A new study carried out by the University College London performed between 2005 and 2014 analysed data of 5 million births.
Overall, this revealed that 70% of births took place outside regular working hours – most likely after midnight.
In fact, it was revealed that 4:00 a.m. is the time most babies are born spontaneously in England, with the majority arriving between 1:00 a.m. and 7:00 a.m.
In contrast, planned C-section births tend to happen on weekdays.
Only 28% of spontaneous births took place between 9:00 a.m. and 17:00 p.m. on weekdays. This poses management difficulties to NHS obstetricians and midwives already working under huge strain in labour wards across the country because they are comparatively poorly staffed outside of working hours, often when they are most needed.
The pattern is seen in other jurisdictions. This isn’t just a problem experienced by the NHS. A study conducted in the 1990’s at Stanford University in California revealed that babies born at night were 12-16% more likely to die within their first 28 days of life.

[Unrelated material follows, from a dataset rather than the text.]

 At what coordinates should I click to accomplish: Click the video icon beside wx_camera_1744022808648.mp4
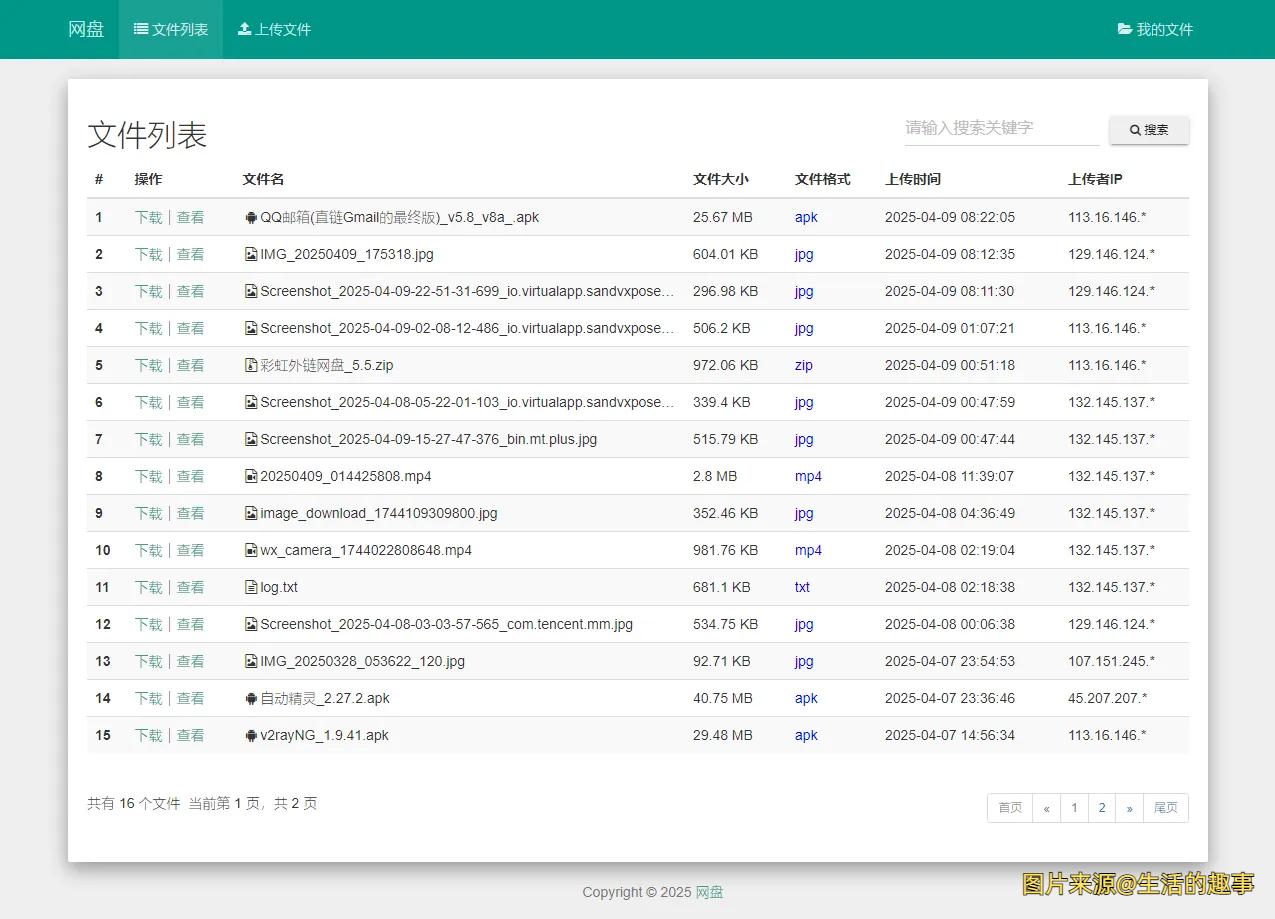251,550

Similar results were seen during a Swedish study in 2003 and a German study.
The timing is thought to be due to an evolutionary pattern in humans giving birth at night when predators were at rest – thereby affording some protection.
However with respect to managing births, particularly higher risk births, steps can be taken to plan deliveries so that they occur at times when senior obstetric staff are going to be available to assist. However in practice (and so counter intuitively) induction still appears to be timed so that babies are most frequently born around midnight. Unfortunately, given the paucity of senior obstetric staff in maternity wards around that time, this maximises the possibility of complications being dealt with less effectively.
Despite changing patterns of birth since the 1950’s (with a greater number of C-sections and induced births than ever before), 66% of women in England and Wales commence labour spontaneously with spontaneous birth accounting for 50% of outcomes.
In contrast, 22% of women are induced for labour and 12% requiring surgery (either elective or emergency caesarean).
In order to try and better match resourcing levels to need so that care is provided by more experienced staff at the time it is most pressingly required, some have recommended changes to current practice.
According to the BBC, Sean O’Sullivan, at the Royal College of Midwives has suggested maternity services should organise their staffing rotas to match patterns of birth in their local areas.
Notwithstanding the logistical challenges, doing so would certainly help to reduce the likelihood of adverse events resulting in what would otherwise be avoidable birth brain injury. This is particularly so in circumstances where for example urgent delivery of the baby within minutes is needed if catastrophic damage is to be prevented (for example cord prolapse, massive placental abruption, and rupture of the uterus).
In many of these cases, swift and decisive action by an experienced obstetric team will avoid a hypoxic brain insult or an insult in labour due to chronic partial hypoxia for example.
Sadly and too often, I have worked with the parents of severely brain injured babies who were tragically delivered too late, when the warning signs were there to be seen and acted upon by those who might have been able to understand them.